Runaway Update

Hey Bill, here is a quick update on the Runaway project:

-The Turks have finished transcribing about 7,000 ads. I’ve broken the ads up into batches of 1,000 ads (2,000 jobs) and post them one at a time because ive discovered that if I post too many at once the turks will do all the easy transcriptions and skip difficult ones leaving the batches only ~75% done. At this rate I expect we should have all 14,000 ads transcribed sometime mid next week if they keep this pace up.

-I am pushing the ads through our data cleaning process as the batches complete, so far I’ve found no problems but I’ll continue doing spot checks just to be sure. I designed the system to be very forgiving if we need to adjust which transcript is the best or how we are grouping into events.

-After some research this week into various text feature extraction projects I’ve started building a POC model which will hopefully act as the framework for every feature extraction task we want to run. I’m doing my initial test on rewards. I want the AI to read the entire ad and tell me all the different rewards offered. This is harder than it sounds because one ad usually offers multiple rewards and makes multiple mentions of the same reward, if the AI is successful it will tell me all the unique rewards and where in the text they are mentioned. This is the same kind of problem that will need to be solved with all feature extractions, one runaway could be mentioned multiple times or different runaways could be mentioned once, a successful AI will know the difference.

I’ll continue to touch base as progress is made.

Runaway Update, AI POC Model for Feature Extraction

The Turks have completed 10,000 ad transcriptions, I have added these to our database and assigned them event IDs. I am hopeful that we will be 100% done with the remaining ads by tomorrow.

I have also been working on an AI model for feature extraction. My first version of the model I picked the features: Reward, Name, Age and Skin Tone.
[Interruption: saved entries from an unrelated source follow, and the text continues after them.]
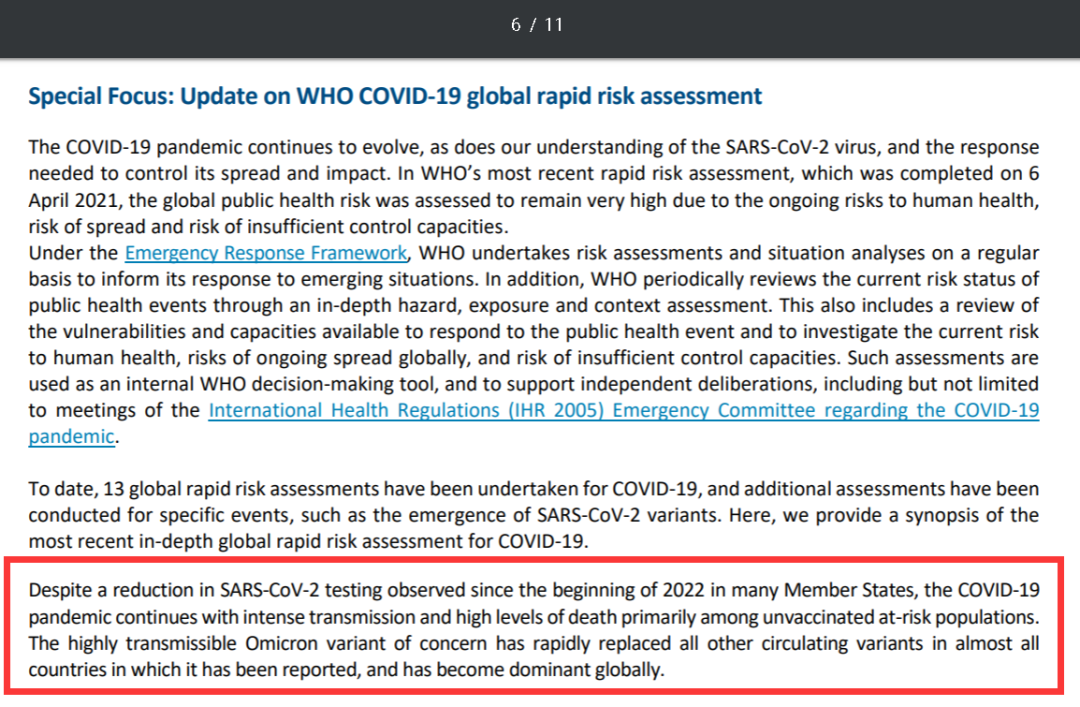Screen dimensions: 1080x707
Task: Click the Special Focus heading
Action: pos(395,96)
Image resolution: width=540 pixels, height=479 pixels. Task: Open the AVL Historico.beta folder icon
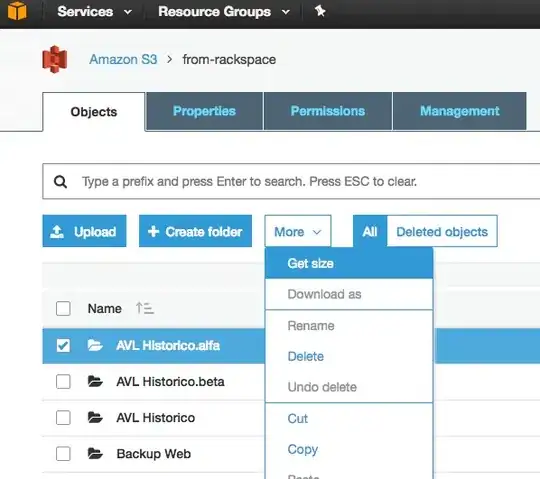pos(95,381)
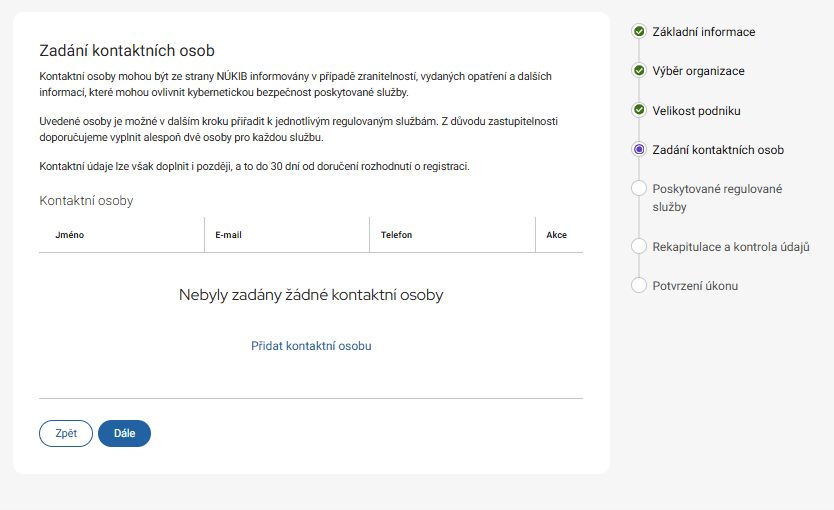
Task: Click Přidat kontaktní osobu link
Action: click(311, 346)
The job of the AI is to pull out of the text the parts that match those categories so that the data can be further analyzed (for example the skin tone extraction will need to be run through a secondary model that groups into the three categories we discussed).

I’m pretty happy with the results for it being a first attempt, here are some examples:

You can see the model made one mistake (Name: faced) but got everything else right including the complicated ad listing multiple runaways, and this is with a very small amount of training data. I’m pretty confident that with some more training data and a little more work hyperparameter tuning the model accuracy will rise to useable levels. That said I think we will probably want an MTurk review of whatever results we come up with, it will still be much cheaper, faster and accurate than a purely MTurk solution.

I think we need to decide exactly what our features are going to be so I can MTurk some more training data. I can always add more features later but the training set will have to be updated to include whatever we add. Here is a list of features I think we should include, please let me know what to add/change:

-Name

-Age

-Skin Tone (three categories: light, average, dark)

-Reward Offered

-Secondary rewards offered

-Time of year Runaway event occurred

-Runaway location origin

Thanks,

Eric Anderson, CFA

Quantitative Analyst

Skylar Capital Energy Global Master Fund LP

(713) 341-7985 work

(281) 606-9371 cell

11,743 Transcriptions

These represent ~1,174 hours of work from 398 different MTurk workers. We did two transcriptions per ad so the gross total is double that number of hours. You are welcome to use these however you want but I might still make some further changes to the transcripts (if I find some im not happy with I might select a different final version or make other corrections).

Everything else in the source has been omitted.